(Task statement) Transcribe the full listing below, word for word, without pictures.

(Records for this exercise)

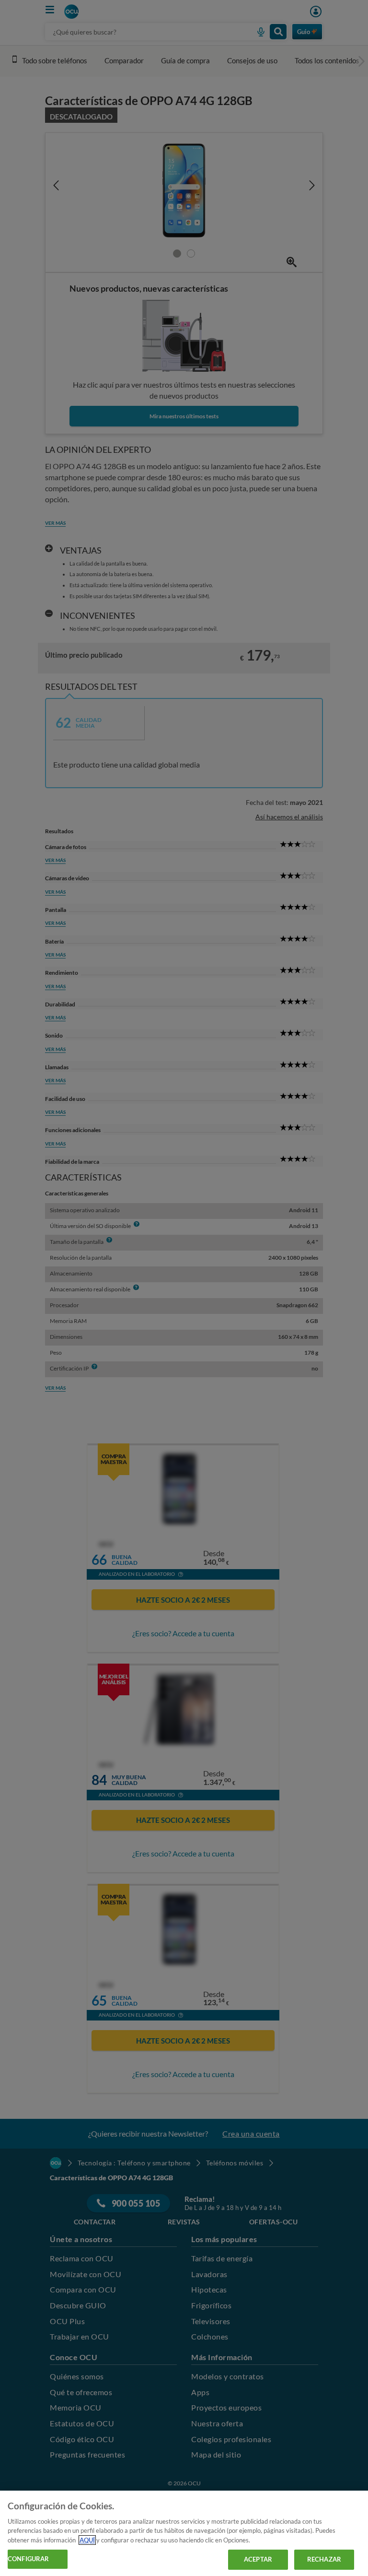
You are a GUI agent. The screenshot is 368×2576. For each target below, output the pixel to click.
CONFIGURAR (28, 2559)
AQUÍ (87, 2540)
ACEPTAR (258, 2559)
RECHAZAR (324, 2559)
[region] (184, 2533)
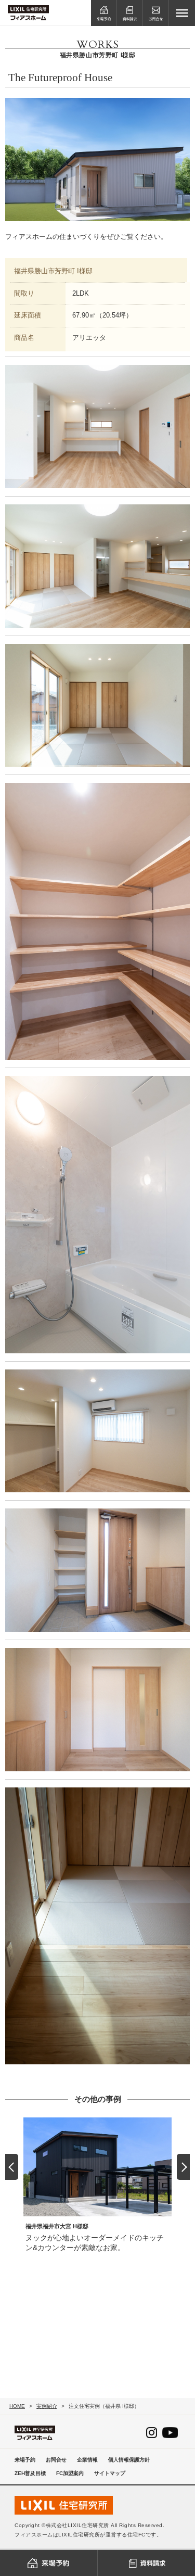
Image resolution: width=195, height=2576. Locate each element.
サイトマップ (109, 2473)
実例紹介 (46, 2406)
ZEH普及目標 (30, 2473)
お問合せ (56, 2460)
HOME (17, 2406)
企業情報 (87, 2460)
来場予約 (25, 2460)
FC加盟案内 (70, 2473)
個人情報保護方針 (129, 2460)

(Exercise result)
You are a GUI agent. The screenshot is 368×2576. For each target below, output the pixel to click.
CONFIGURAR (28, 2559)
AQUÍ (87, 2540)
ACEPTAR (258, 2559)
RECHAZAR (324, 2559)
[region] (184, 2533)
Image resolution: width=195, height=2576. Locate each element.
サイトマップ (109, 2473)
実例紹介 (46, 2406)
ZEH普及目標 (30, 2473)
お問合せ (56, 2460)
HOME (17, 2406)
企業情報 (87, 2460)
来場予約 (25, 2460)
FC加盟案内 (70, 2473)
個人情報保護方針 (129, 2460)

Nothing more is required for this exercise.